→ JOB: Rewrite the listing below with "Instruction" changed to "Command" and nothing else altered, and leave out the pictures.

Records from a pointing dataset
====================
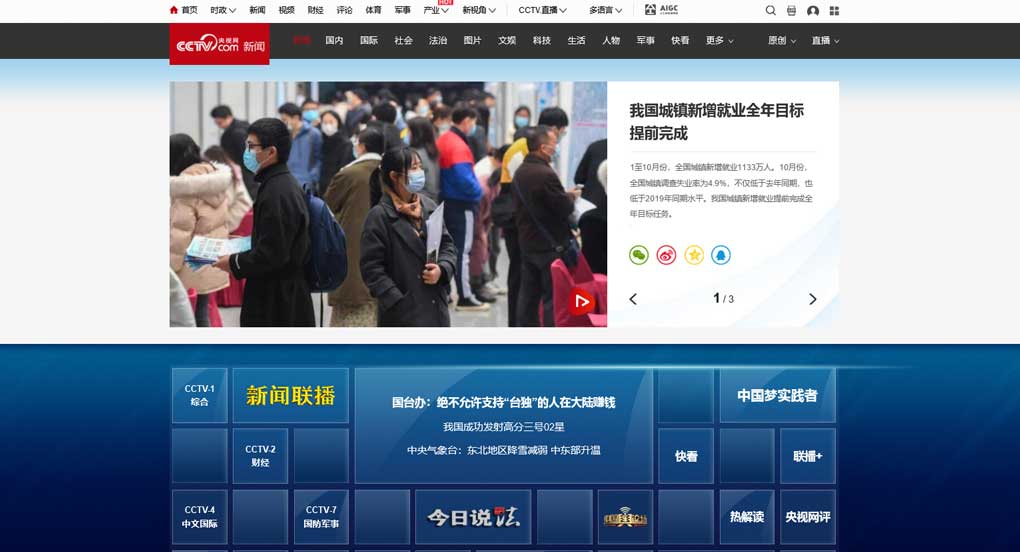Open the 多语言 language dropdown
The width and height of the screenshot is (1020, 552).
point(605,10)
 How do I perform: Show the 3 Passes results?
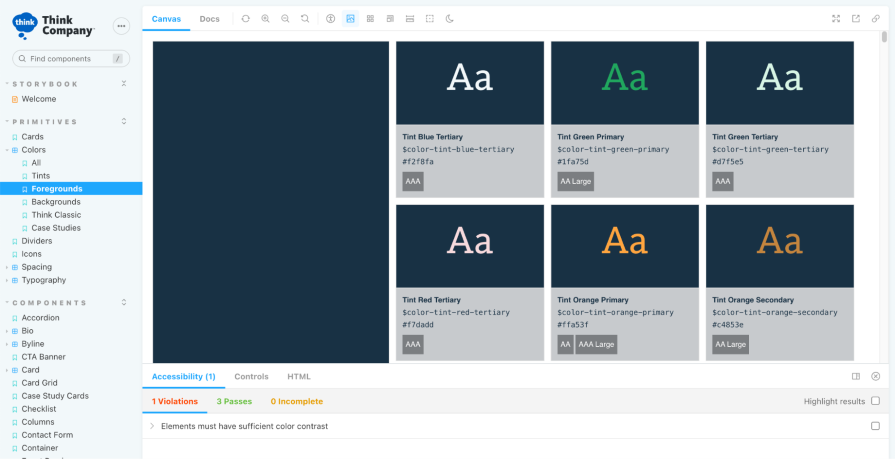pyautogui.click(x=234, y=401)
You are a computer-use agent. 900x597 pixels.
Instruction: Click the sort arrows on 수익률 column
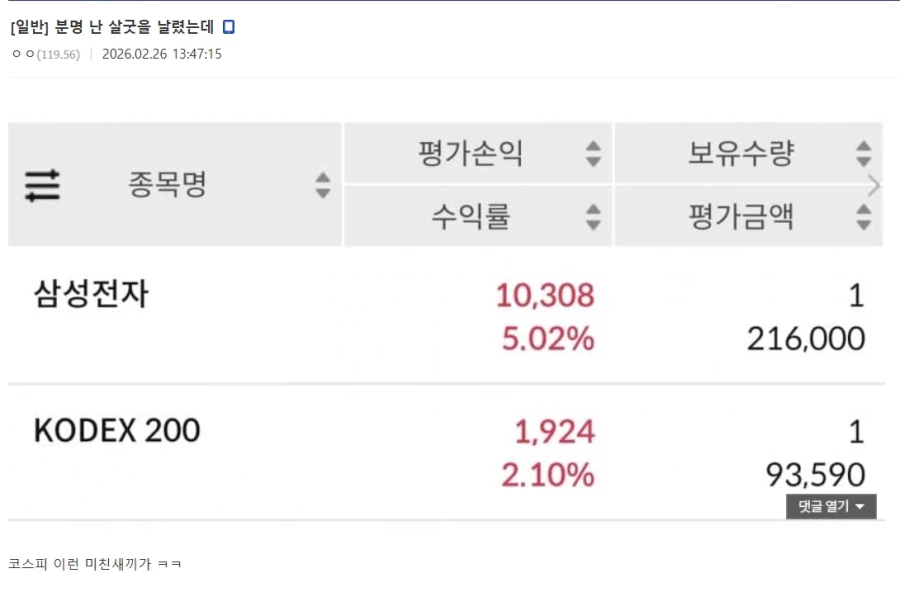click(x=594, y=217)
====================
→ ANSWER TO THE PROBLEM:
Open the 多语言 language dropdown
The width and height of the screenshot is (1020, 552).
point(605,10)
 How do I perform: Show the 3 Passes results?
pyautogui.click(x=234, y=401)
You are a computer-use agent. 900x597 pixels.
Command: Click the sort arrows on 수익률 column
click(x=594, y=217)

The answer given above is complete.